- _Work order_
Copy every one of the entries below, word for word and line for line.

- _Provided records_
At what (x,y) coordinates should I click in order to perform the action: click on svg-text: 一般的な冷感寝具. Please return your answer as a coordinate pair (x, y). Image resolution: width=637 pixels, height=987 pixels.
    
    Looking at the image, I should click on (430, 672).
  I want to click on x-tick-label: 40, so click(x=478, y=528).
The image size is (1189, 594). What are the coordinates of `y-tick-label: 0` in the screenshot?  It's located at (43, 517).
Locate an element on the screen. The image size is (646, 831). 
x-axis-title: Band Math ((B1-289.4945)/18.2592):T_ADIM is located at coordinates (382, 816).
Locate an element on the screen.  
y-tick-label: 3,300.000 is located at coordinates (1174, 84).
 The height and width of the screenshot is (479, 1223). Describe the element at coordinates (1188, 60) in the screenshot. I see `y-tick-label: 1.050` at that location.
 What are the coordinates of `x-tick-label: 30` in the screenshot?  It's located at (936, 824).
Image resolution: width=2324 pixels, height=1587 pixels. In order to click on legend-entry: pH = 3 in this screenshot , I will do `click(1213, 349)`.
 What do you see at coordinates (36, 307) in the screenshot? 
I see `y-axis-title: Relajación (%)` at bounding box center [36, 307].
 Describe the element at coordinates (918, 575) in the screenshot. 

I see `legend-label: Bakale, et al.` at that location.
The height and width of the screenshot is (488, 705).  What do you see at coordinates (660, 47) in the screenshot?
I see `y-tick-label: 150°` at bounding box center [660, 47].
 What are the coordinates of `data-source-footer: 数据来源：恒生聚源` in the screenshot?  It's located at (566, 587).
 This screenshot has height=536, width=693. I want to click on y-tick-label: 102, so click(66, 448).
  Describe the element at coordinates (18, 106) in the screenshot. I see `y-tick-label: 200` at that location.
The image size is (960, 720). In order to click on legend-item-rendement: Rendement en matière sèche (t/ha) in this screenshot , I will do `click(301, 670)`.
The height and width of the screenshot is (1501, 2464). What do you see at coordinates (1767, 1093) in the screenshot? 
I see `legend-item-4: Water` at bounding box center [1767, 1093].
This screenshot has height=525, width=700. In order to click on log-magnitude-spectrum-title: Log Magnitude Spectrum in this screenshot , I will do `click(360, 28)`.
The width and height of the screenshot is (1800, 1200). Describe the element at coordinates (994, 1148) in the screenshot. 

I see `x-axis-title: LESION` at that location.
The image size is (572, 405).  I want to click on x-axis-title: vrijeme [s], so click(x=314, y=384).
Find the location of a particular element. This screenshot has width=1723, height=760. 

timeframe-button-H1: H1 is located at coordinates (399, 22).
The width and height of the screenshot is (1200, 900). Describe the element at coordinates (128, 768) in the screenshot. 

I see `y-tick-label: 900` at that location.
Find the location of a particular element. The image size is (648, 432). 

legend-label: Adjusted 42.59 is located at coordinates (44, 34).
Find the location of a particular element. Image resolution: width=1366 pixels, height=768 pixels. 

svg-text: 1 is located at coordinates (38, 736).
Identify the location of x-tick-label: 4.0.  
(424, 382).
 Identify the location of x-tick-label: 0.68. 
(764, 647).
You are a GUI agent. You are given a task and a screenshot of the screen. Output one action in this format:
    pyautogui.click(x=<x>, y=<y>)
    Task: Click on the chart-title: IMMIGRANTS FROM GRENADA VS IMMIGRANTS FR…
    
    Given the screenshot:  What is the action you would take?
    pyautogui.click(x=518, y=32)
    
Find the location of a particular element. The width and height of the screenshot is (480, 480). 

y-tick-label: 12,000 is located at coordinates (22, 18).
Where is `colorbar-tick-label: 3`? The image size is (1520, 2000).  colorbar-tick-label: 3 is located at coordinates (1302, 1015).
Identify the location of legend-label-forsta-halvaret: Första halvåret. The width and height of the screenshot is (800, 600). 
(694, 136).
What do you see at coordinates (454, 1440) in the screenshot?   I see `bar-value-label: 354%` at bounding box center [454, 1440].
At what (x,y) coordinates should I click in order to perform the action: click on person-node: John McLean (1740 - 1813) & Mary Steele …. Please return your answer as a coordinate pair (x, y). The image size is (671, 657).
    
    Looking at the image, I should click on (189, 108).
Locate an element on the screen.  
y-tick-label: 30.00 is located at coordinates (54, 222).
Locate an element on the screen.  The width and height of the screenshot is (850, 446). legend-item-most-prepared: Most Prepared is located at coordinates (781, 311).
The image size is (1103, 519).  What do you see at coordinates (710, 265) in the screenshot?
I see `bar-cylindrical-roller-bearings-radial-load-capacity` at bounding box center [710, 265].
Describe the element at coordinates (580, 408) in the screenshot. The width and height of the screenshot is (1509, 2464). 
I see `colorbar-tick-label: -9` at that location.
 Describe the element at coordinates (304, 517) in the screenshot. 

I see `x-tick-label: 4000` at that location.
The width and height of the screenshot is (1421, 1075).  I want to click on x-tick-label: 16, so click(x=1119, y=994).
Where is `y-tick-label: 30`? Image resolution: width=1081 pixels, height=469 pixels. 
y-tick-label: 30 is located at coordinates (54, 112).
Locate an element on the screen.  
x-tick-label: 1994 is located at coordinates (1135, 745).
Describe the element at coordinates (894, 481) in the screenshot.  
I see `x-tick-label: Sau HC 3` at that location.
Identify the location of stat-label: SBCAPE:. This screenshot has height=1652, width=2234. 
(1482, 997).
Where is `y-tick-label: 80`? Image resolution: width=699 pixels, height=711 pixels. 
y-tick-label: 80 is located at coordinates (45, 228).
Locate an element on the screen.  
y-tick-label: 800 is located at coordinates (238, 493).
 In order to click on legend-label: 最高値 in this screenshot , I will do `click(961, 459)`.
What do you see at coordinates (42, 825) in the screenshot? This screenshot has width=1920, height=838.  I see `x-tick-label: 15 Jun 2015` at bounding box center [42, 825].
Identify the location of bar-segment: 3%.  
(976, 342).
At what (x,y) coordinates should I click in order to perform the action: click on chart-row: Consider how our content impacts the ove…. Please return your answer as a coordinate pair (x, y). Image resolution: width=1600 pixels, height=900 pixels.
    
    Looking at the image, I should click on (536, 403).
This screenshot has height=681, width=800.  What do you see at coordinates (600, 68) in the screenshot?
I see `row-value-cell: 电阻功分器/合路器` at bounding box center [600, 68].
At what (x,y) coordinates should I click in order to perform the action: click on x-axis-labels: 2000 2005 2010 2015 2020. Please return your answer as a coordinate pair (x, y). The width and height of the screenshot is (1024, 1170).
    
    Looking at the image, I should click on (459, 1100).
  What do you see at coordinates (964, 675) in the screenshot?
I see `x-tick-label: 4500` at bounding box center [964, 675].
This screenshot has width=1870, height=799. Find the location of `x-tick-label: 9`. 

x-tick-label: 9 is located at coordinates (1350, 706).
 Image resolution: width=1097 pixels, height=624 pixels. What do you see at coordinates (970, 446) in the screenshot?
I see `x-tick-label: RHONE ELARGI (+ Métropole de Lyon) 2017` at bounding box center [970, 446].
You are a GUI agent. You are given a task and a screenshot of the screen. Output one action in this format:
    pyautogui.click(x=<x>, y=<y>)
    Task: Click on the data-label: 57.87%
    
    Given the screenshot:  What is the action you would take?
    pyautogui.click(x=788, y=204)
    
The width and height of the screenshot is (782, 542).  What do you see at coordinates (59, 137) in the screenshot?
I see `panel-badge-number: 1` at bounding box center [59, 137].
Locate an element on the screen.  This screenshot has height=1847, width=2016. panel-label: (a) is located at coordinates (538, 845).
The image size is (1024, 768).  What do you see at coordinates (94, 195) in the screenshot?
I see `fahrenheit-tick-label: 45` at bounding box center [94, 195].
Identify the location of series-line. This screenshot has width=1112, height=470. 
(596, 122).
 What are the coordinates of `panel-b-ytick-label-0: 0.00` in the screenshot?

- _Written reply_
At what (x,y) coordinates should I click in order to perform the action: click on svg-text: 一般的な冷感寝具. Please return your answer as a coordinate pair (x, y). Image resolution: width=637 pixels, height=987 pixels.
    
    Looking at the image, I should click on (430, 672).
  I want to click on x-tick-label: 40, so click(x=478, y=528).
The image size is (1189, 594). What are the coordinates of `y-tick-label: 0` in the screenshot?  It's located at (43, 517).
Locate an element on the screen. The image size is (646, 831). 
x-axis-title: Band Math ((B1-289.4945)/18.2592):T_ADIM is located at coordinates (382, 816).
Locate an element on the screen.  
y-tick-label: 3,300.000 is located at coordinates (1174, 84).
 The height and width of the screenshot is (479, 1223). Describe the element at coordinates (1188, 60) in the screenshot. I see `y-tick-label: 1.050` at that location.
 What are the coordinates of `x-tick-label: 30` in the screenshot?  It's located at (936, 824).
Image resolution: width=2324 pixels, height=1587 pixels. In order to click on legend-entry: pH = 3 in this screenshot , I will do `click(1213, 349)`.
 What do you see at coordinates (36, 307) in the screenshot? 
I see `y-axis-title: Relajación (%)` at bounding box center [36, 307].
 Describe the element at coordinates (918, 575) in the screenshot. 

I see `legend-label: Bakale, et al.` at that location.
The height and width of the screenshot is (488, 705).  What do you see at coordinates (660, 47) in the screenshot?
I see `y-tick-label: 150°` at bounding box center [660, 47].
 What are the coordinates of `data-source-footer: 数据来源：恒生聚源` in the screenshot?  It's located at (566, 587).
 This screenshot has height=536, width=693. I want to click on y-tick-label: 102, so click(66, 448).
  Describe the element at coordinates (18, 106) in the screenshot. I see `y-tick-label: 200` at that location.
The image size is (960, 720). In order to click on legend-item-rendement: Rendement en matière sèche (t/ha) in this screenshot , I will do `click(301, 670)`.
The height and width of the screenshot is (1501, 2464). What do you see at coordinates (1767, 1093) in the screenshot? 
I see `legend-item-4: Water` at bounding box center [1767, 1093].
This screenshot has height=525, width=700. In order to click on log-magnitude-spectrum-title: Log Magnitude Spectrum in this screenshot , I will do `click(360, 28)`.
The width and height of the screenshot is (1800, 1200). Describe the element at coordinates (994, 1148) in the screenshot. 

I see `x-axis-title: LESION` at that location.
The image size is (572, 405).  I want to click on x-axis-title: vrijeme [s], so click(x=314, y=384).
Find the location of a particular element. This screenshot has width=1723, height=760. 

timeframe-button-H1: H1 is located at coordinates (399, 22).
The width and height of the screenshot is (1200, 900). Describe the element at coordinates (128, 768) in the screenshot. 

I see `y-tick-label: 900` at that location.
Find the location of a particular element. The image size is (648, 432). 

legend-label: Adjusted 42.59 is located at coordinates (44, 34).
Find the location of a particular element. Image resolution: width=1366 pixels, height=768 pixels. 

svg-text: 1 is located at coordinates (38, 736).
Identify the location of x-tick-label: 4.0.  
(424, 382).
 Identify the location of x-tick-label: 0.68. 
(764, 647).
You are a GUI agent. You are given a task and a screenshot of the screen. Output one action in this format:
    pyautogui.click(x=<x>, y=<y>)
    Task: Click on the chart-title: IMMIGRANTS FROM GRENADA VS IMMIGRANTS FR…
    
    Given the screenshot:  What is the action you would take?
    pyautogui.click(x=518, y=32)
    
Find the location of a particular element. The width and height of the screenshot is (480, 480). 

y-tick-label: 12,000 is located at coordinates (22, 18).
Where is `colorbar-tick-label: 3`? The image size is (1520, 2000).  colorbar-tick-label: 3 is located at coordinates (1302, 1015).
Identify the location of legend-label-forsta-halvaret: Första halvåret. The width and height of the screenshot is (800, 600). 
(694, 136).
What do you see at coordinates (454, 1440) in the screenshot?   I see `bar-value-label: 354%` at bounding box center [454, 1440].
At what (x,y) coordinates should I click in order to perform the action: click on person-node: John McLean (1740 - 1813) & Mary Steele …. Please return your answer as a coordinate pair (x, y). The image size is (671, 657).
    
    Looking at the image, I should click on (189, 108).
Locate an element on the screen.  
y-tick-label: 30.00 is located at coordinates (54, 222).
Locate an element on the screen.  The width and height of the screenshot is (850, 446). legend-item-most-prepared: Most Prepared is located at coordinates (781, 311).
The image size is (1103, 519).  What do you see at coordinates (710, 265) in the screenshot?
I see `bar-cylindrical-roller-bearings-radial-load-capacity` at bounding box center [710, 265].
Describe the element at coordinates (580, 408) in the screenshot. The width and height of the screenshot is (1509, 2464). 
I see `colorbar-tick-label: -9` at that location.
 Describe the element at coordinates (304, 517) in the screenshot. 

I see `x-tick-label: 4000` at that location.
The width and height of the screenshot is (1421, 1075).  I want to click on x-tick-label: 16, so click(x=1119, y=994).
Where is `y-tick-label: 30`? Image resolution: width=1081 pixels, height=469 pixels. 
y-tick-label: 30 is located at coordinates (54, 112).
Locate an element on the screen.  
x-tick-label: 1994 is located at coordinates (1135, 745).
Describe the element at coordinates (894, 481) in the screenshot.  
I see `x-tick-label: Sau HC 3` at that location.
Identify the location of stat-label: SBCAPE:. This screenshot has height=1652, width=2234. 
(1482, 997).
Where is `y-tick-label: 80`? Image resolution: width=699 pixels, height=711 pixels. 
y-tick-label: 80 is located at coordinates (45, 228).
Locate an element on the screen.  
y-tick-label: 800 is located at coordinates (238, 493).
 In order to click on legend-label: 最高値 in this screenshot , I will do `click(961, 459)`.
What do you see at coordinates (42, 825) in the screenshot? This screenshot has width=1920, height=838.  I see `x-tick-label: 15 Jun 2015` at bounding box center [42, 825].
Identify the location of bar-segment: 3%.  
(976, 342).
At what (x,y) coordinates should I click in order to perform the action: click on chart-row: Consider how our content impacts the ove…. Please return your answer as a coordinate pair (x, y). Image resolution: width=1600 pixels, height=900 pixels.
    
    Looking at the image, I should click on (536, 403).
This screenshot has height=681, width=800.  What do you see at coordinates (600, 68) in the screenshot?
I see `row-value-cell: 电阻功分器/合路器` at bounding box center [600, 68].
At what (x,y) coordinates should I click in order to perform the action: click on x-axis-labels: 2000 2005 2010 2015 2020. Please return your answer as a coordinate pair (x, y). The width and height of the screenshot is (1024, 1170).
    
    Looking at the image, I should click on (459, 1100).
  What do you see at coordinates (964, 675) in the screenshot?
I see `x-tick-label: 4500` at bounding box center [964, 675].
This screenshot has width=1870, height=799. Find the location of `x-tick-label: 9`. 

x-tick-label: 9 is located at coordinates (1350, 706).
 Image resolution: width=1097 pixels, height=624 pixels. What do you see at coordinates (970, 446) in the screenshot?
I see `x-tick-label: RHONE ELARGI (+ Métropole de Lyon) 2017` at bounding box center [970, 446].
You are a GUI agent. You are given a task and a screenshot of the screen. Output one action in this format:
    pyautogui.click(x=<x>, y=<y>)
    Task: Click on the data-label: 57.87%
    
    Given the screenshot:  What is the action you would take?
    pyautogui.click(x=788, y=204)
    
The width and height of the screenshot is (782, 542).  What do you see at coordinates (59, 137) in the screenshot?
I see `panel-badge-number: 1` at bounding box center [59, 137].
Locate an element on the screen.  This screenshot has height=1847, width=2016. panel-label: (a) is located at coordinates (538, 845).
The image size is (1024, 768).  What do you see at coordinates (94, 195) in the screenshot?
I see `fahrenheit-tick-label: 45` at bounding box center [94, 195].
Identify the location of series-line. This screenshot has width=1112, height=470. 
(596, 122).
 What are the coordinates of `panel-b-ytick-label-0: 0.00` in the screenshot?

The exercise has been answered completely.